PERF: Look into reducing copies for native execution #7435

sfc-gh-mvashishtha · 2025-02-08T01:37:22Z

Native execution uses a pandas dataframe to represent the data. For operations that act on just one dataframe, the sequence for defaulting to pandas is:

copy the pandas dataframe
call a pandas method on it (with some wrapping to ensure semantic correctness)
construct a new query compiler out of the result, which requires another copy

I have observed that the copies can take a very long time (on the order of seconds for GBs of data) whether or not pandas copy-on-write is enabled on a 2GB numerical dataset.

We do the copies to ensure correct semantics-- in the compiler constructor we do the copy so that mutating the original pandas dataframe doesn't affect the new dataframe, and we copy before doing the operation because NativeQueryCompiler.to_pandas() has to make a copy for the same reason.
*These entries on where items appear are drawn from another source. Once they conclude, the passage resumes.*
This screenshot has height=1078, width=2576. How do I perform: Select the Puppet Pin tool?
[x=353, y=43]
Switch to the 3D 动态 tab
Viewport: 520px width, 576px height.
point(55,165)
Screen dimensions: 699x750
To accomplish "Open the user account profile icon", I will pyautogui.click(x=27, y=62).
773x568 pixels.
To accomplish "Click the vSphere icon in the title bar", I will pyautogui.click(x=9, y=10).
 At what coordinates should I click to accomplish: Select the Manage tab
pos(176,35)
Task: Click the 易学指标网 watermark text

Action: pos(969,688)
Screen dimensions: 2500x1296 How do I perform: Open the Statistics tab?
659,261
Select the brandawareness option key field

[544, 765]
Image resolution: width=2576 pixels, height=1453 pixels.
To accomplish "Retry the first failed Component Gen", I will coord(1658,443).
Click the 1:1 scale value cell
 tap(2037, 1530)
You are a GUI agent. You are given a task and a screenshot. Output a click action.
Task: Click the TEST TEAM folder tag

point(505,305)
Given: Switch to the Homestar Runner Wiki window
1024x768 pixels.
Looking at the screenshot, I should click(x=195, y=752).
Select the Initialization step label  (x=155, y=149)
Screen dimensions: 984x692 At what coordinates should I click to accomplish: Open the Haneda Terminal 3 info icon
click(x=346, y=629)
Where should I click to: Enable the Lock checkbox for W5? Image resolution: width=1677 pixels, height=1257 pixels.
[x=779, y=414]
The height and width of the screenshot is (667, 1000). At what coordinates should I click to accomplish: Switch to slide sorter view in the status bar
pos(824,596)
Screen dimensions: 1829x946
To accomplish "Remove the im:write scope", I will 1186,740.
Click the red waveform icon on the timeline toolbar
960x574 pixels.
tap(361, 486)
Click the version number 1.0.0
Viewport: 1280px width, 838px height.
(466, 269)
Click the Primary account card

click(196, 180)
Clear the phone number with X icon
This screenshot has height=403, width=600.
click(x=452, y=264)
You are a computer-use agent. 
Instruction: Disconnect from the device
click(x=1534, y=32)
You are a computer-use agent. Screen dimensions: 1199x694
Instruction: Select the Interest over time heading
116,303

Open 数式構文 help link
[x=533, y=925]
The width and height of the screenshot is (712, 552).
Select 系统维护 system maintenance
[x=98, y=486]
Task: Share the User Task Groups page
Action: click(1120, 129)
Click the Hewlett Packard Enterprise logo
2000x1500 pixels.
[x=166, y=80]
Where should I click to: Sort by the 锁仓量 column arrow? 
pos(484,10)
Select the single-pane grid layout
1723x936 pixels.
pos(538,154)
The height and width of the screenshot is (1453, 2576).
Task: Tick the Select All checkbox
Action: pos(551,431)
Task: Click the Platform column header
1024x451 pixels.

However, if we're careful not to ever return a mutated pandas dataframe or mutate an input pandas dataframe, we can skip the copies. OTOH, maybe we should be relying more on pandas copy on write.

Here is the little benchmark I was trying out on my mac (8 physical cores, 64 GB memory, MacBook Pro 16-inch 2023, macOS Sequoia 15.3, Apple M2 CPU)

import modin.pandas as pd
import numpy as np
from modin import set_execution

set_execution("Native", "Native")

# make a df of about 8 GB 
df = pd.DataFrame(np.random.randint(0,100,size=(2**22,2**8)))

%time repr(df.sort_values(0))

The modin sort takes about 15.4 seconds whereas pandas takes about 5.21 seconds to do the equivalent task. Copying the pandas frame takes about 6 seconds, whether or not I have copy on write enabled.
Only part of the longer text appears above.